Complete the following
1. Who plays drums in Ooma, according to the interview?
2. Pick up the interview with Ooma where it stops and write what comes next.

── Excerpt ──

‘floaty sensual groove’ | Interview with Ooma

Ooma presents their new work, Lucid Dreams, a piece with a two minutes long, atmospheric, piano-centric buildup, which leads to a tight, perfectly recorded, intriguing groove, as delicious as the wild raspberries in August. Read our discussion with the band below!

Describe your sound in 3 words

floaty sensual groove

Your sound contains exciting, solid grooves blended with jazzy elements but with a pop sensibility. Tell us a few things about your creative process.

My taste in music is really quite eclectic in that I listen to a variety of genres – folk, jazz, soul, electro, disco, metal… the list goes on! That probably translates to a certain extent in my own compositions. What I think it really comes down to is not overthinking the writing process and not trying to force myself into a particular mold, rather writing in a way that feels good to me.

The next step is taking it to the band and obviously who you play with has an enormous influence on the final sound. Our pianist Florian Berret lends a certain jazz sensibility to the sound. All the groove comes from our rhythm section; Hélios Mikhaïl on drums and Nicolas Bauer on bass. Nicolas also lends his expertise to the arrangements which blend all these different elements. In short, Ooma’s sound is the sum of all its members.

Tell us a song with such a great groove you wish you had composed yourself.

It’s hard to choose just one, but “Morning Light” from Nubiyan Twist’s album “Freedom Fables” always gets my head bopping….it’s perfect in its simplicity

Favourite album from the past decade?

───
── Stored data ──

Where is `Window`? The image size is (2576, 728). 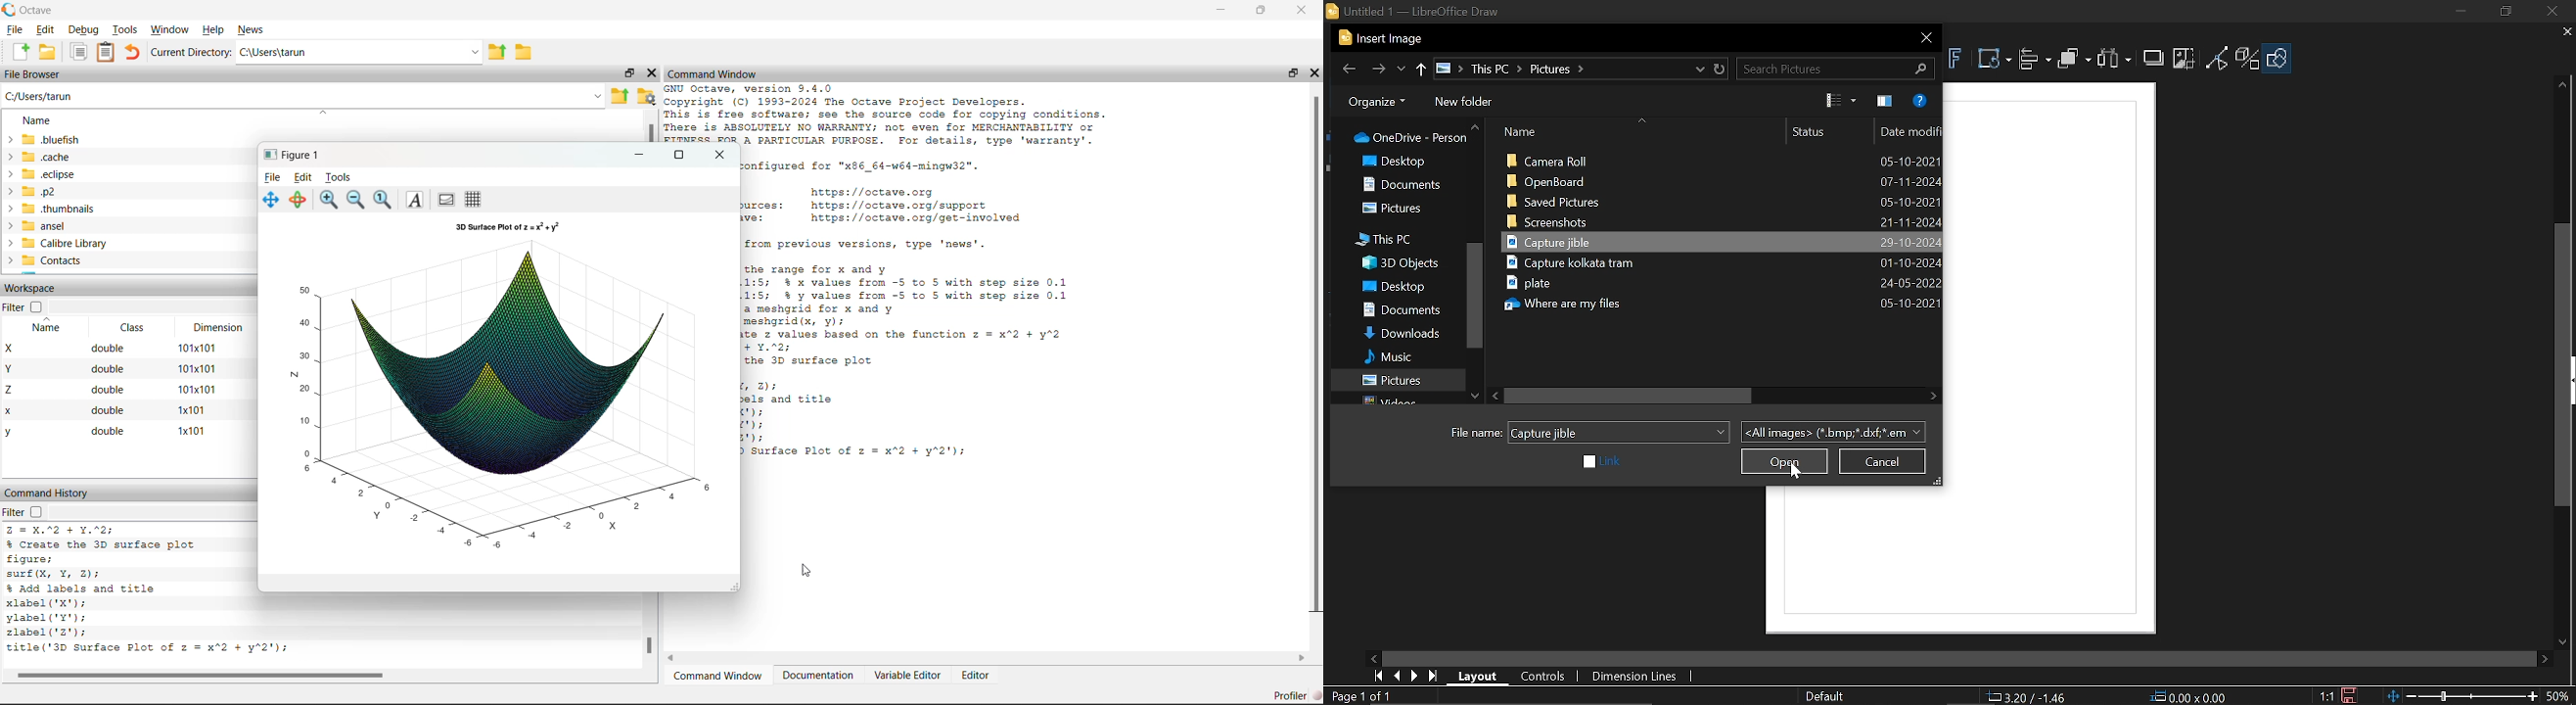 Window is located at coordinates (170, 29).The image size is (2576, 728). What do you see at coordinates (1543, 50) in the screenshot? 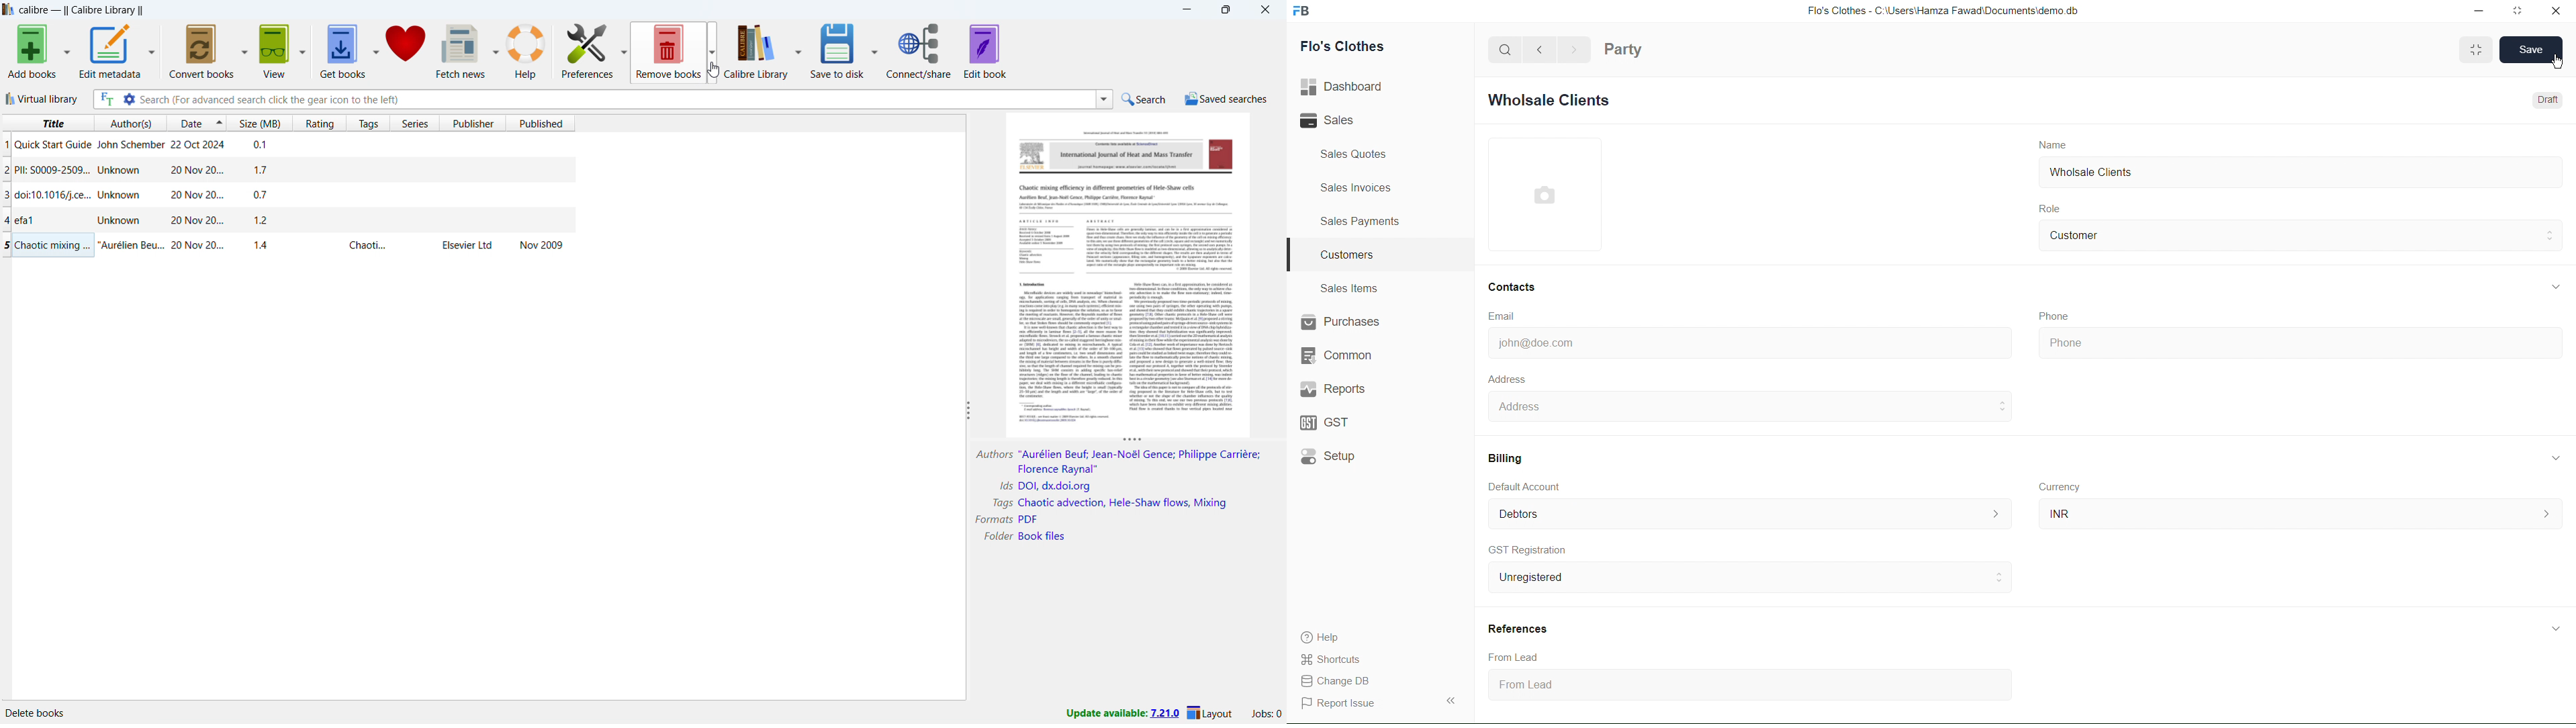
I see `back` at bounding box center [1543, 50].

───

Responses to the exercise
1. Hélios Mikhaïl

2.
For a very long time my favourite album was Queens of the Stoneage’s “Songs for the Deaf” 🙂
I have to say though Hiatus Kaiyote’s latest album “Mood Valiant” blows everything else out of the water for me…I must have listened to it 10 times or more. Their arrangements are always so surprising, and the production is insane.

How do you relate to the music scene of Paris?

The music scene here is a bit of a melting pot, as is the case in most big cities. Having studied at a jazz school here I feel myself particularly connected to this aspect…the jam sessions are a great way to meet people and make connections. Ooma will be hitting the scene soon enough and I’m excited to see how people will react and where in the mix we will fit in.

What does success mean for you going forward?

Success as far as I’m concerned is being able to do what I love for a living whilst keeping a roof over my head! Anything more is the cherry on top.

If you could change anything about the music industry, what would it be?

The spotify/apple music model, whilst appealing to the consumer, is absolutely bleeding musicians dry….I think some sort of reform which puts more money in the artist’s pocket is desperately needed.

Favourite music related film?

Easy. The Blues Brothers

Thank you!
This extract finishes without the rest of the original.